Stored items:
____________________

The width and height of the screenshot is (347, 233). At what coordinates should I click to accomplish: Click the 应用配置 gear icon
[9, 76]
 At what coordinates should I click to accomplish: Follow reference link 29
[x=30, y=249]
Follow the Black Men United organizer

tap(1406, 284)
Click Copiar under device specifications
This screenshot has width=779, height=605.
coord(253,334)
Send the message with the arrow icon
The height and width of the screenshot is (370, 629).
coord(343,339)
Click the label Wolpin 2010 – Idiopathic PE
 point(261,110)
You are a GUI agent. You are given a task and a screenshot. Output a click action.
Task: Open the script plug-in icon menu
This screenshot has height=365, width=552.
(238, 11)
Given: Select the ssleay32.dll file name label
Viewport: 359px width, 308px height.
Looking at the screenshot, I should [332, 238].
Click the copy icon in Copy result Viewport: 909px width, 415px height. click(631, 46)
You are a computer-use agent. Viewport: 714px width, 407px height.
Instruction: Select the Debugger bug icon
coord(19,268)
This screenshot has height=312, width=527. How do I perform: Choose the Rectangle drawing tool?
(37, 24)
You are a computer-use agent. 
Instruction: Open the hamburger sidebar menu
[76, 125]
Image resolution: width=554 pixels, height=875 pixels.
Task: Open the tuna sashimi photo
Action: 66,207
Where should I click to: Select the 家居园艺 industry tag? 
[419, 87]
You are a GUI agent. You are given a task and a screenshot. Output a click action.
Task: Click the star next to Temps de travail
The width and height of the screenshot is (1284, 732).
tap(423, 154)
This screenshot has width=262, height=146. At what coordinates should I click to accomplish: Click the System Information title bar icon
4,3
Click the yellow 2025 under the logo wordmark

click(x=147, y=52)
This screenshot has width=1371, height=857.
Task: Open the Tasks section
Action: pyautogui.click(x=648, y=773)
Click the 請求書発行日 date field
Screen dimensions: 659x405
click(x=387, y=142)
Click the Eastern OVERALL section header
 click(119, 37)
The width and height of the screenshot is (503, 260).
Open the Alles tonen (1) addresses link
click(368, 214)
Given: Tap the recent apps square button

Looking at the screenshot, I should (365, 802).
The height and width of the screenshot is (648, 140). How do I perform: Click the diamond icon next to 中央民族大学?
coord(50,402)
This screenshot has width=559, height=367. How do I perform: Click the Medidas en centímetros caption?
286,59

____________________

■ Action item ■
Write the data out again, verbatim.

■ Response to this exercise ■
The width and height of the screenshot is (347, 233). At what coordinates should I click to accomplish: Click the 应用配置 gear icon
[9, 76]
 At what coordinates should I click to accomplish: Follow reference link 29
[x=30, y=249]
Follow the Black Men United organizer

tap(1406, 284)
Click Copiar under device specifications
This screenshot has width=779, height=605.
coord(253,334)
Send the message with the arrow icon
The height and width of the screenshot is (370, 629).
coord(343,339)
Click the label Wolpin 2010 – Idiopathic PE
 point(261,110)
You are a GUI agent. You are given a task and a screenshot. Output a click action.
Task: Open the script plug-in icon menu
This screenshot has height=365, width=552.
(238, 11)
Given: Select the ssleay32.dll file name label
Viewport: 359px width, 308px height.
Looking at the screenshot, I should [332, 238].
Click the copy icon in Copy result Viewport: 909px width, 415px height. click(631, 46)
You are a computer-use agent. Viewport: 714px width, 407px height.
Instruction: Select the Debugger bug icon
coord(19,268)
This screenshot has height=312, width=527. How do I perform: Choose the Rectangle drawing tool?
(37, 24)
You are a computer-use agent. 
Instruction: Open the hamburger sidebar menu
[76, 125]
Image resolution: width=554 pixels, height=875 pixels.
Task: Open the tuna sashimi photo
Action: 66,207
Where should I click to: Select the 家居园艺 industry tag? 
[419, 87]
You are a GUI agent. You are given a task and a screenshot. Output a click action.
Task: Click the star next to Temps de travail
The width and height of the screenshot is (1284, 732).
tap(423, 154)
This screenshot has width=262, height=146. At what coordinates should I click to accomplish: Click the System Information title bar icon
4,3
Click the yellow 2025 under the logo wordmark

click(x=147, y=52)
This screenshot has width=1371, height=857.
Task: Open the Tasks section
Action: pyautogui.click(x=648, y=773)
Click the 請求書発行日 date field
Screen dimensions: 659x405
click(x=387, y=142)
Click the Eastern OVERALL section header
 click(119, 37)
The width and height of the screenshot is (503, 260).
Open the Alles tonen (1) addresses link
click(368, 214)
Given: Tap the recent apps square button

Looking at the screenshot, I should (365, 802).
The height and width of the screenshot is (648, 140). How do I perform: Click the diamond icon next to 中央民族大学?
coord(50,402)
This screenshot has width=559, height=367. How do I perform: Click the Medidas en centímetros caption?
286,59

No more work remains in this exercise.